Morte Pino Anfuso, rischio prescrizione per il processo

«Non è ammissibile che dopo aver trascorso otto anni di udienze dentro un’aula di tribunale il processo si prescriva. Ho sempre avuto fiducia nella giustizia e mi auguro di non dovermi ricredere, per Pino, per me, per le nostre figlie e perchè non debba mai più succedere una cosa del genere».

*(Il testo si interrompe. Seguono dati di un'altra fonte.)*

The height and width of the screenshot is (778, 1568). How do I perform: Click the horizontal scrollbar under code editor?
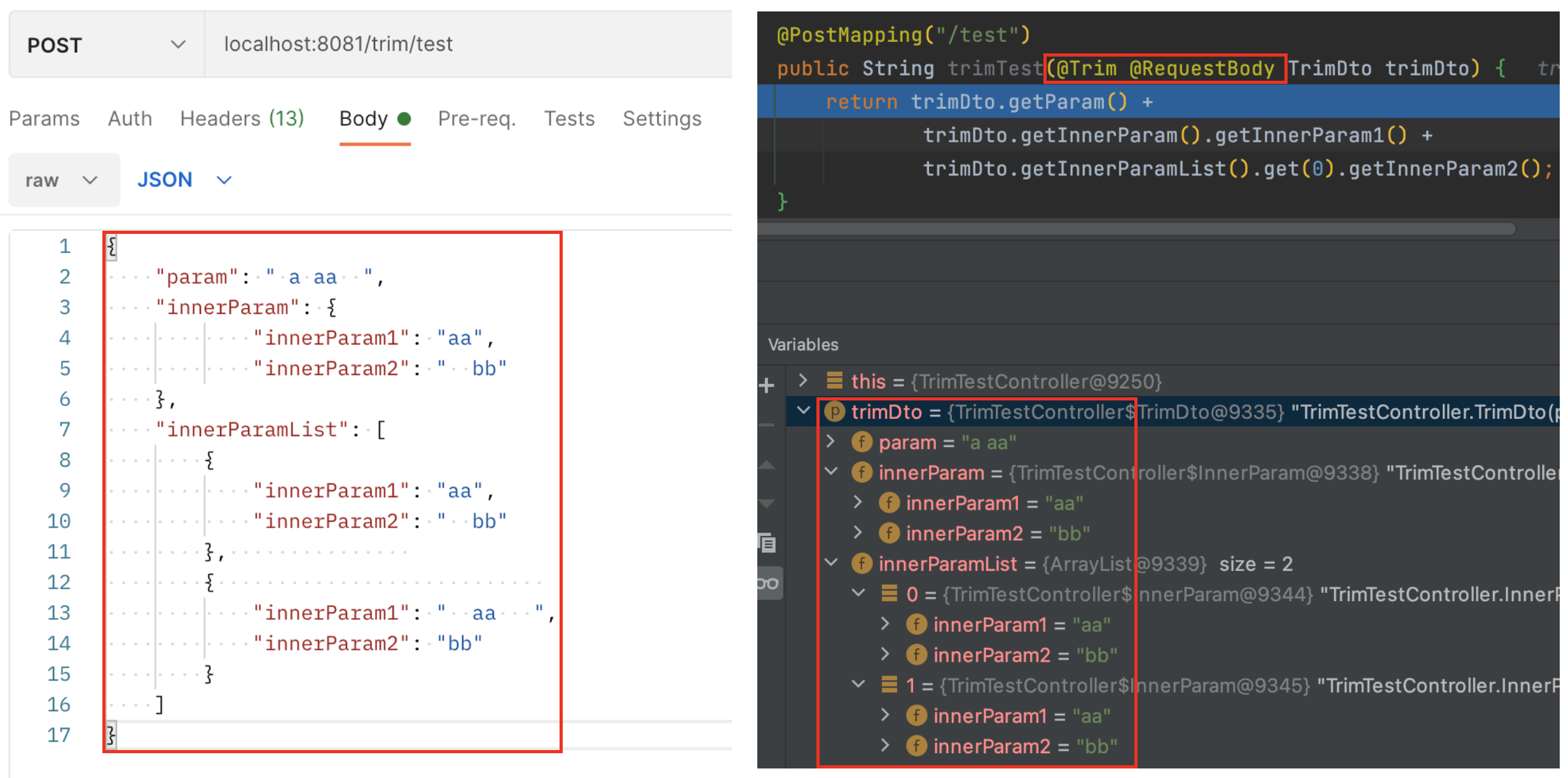point(1136,229)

Queste la parole di Marisa Barbaro, moglie del telecineoperatore giornalista Rai Calabria, Pino Anfuso. Parole che arrivano dopo otto anni di dolore per una morte incomprensibile a soli 53 anni. Era il 2015 quando, a fine maggio, Anfuso moriva a causa di complicazioni per una frattura alla tibia. Sotto accusa la dose troppo bassa di un anticoagulante che avrebbe provocato l’embolia polmonare e la morte.

Le accuse

Al Tribunale di Reggio Calabria si sta svolgendo il processo per accertare eventuali responsabilità di medici dell’ospedale San Martino di Genova e dell’allora azienda “Bianchi Melacino Morelli” di Reggio Calabria nel decesso del giornalista. Per tutti l’accusa è di omicidio colposo. Al giornalista i dottori avevano prescritto dell’eparina per evitare trombosi ed embolia. Secondo le indagini però la quantità del farmaco, troppo bassa, non era stata sufficiente. Da qui il decesso avvenuto il 28 maggio all’ospedale di Reggio Calabria.

Il rischio prescrizione

Il processo rischia di andare in prescrizione nei prossimi mesi. Ed è questo che vogliono evitare la moglie e il suo legale, avvocato Giuseppe Marino che, ieri, ha chiesto al giudice una calendarizzazione delle udienza successive, fino a giugno.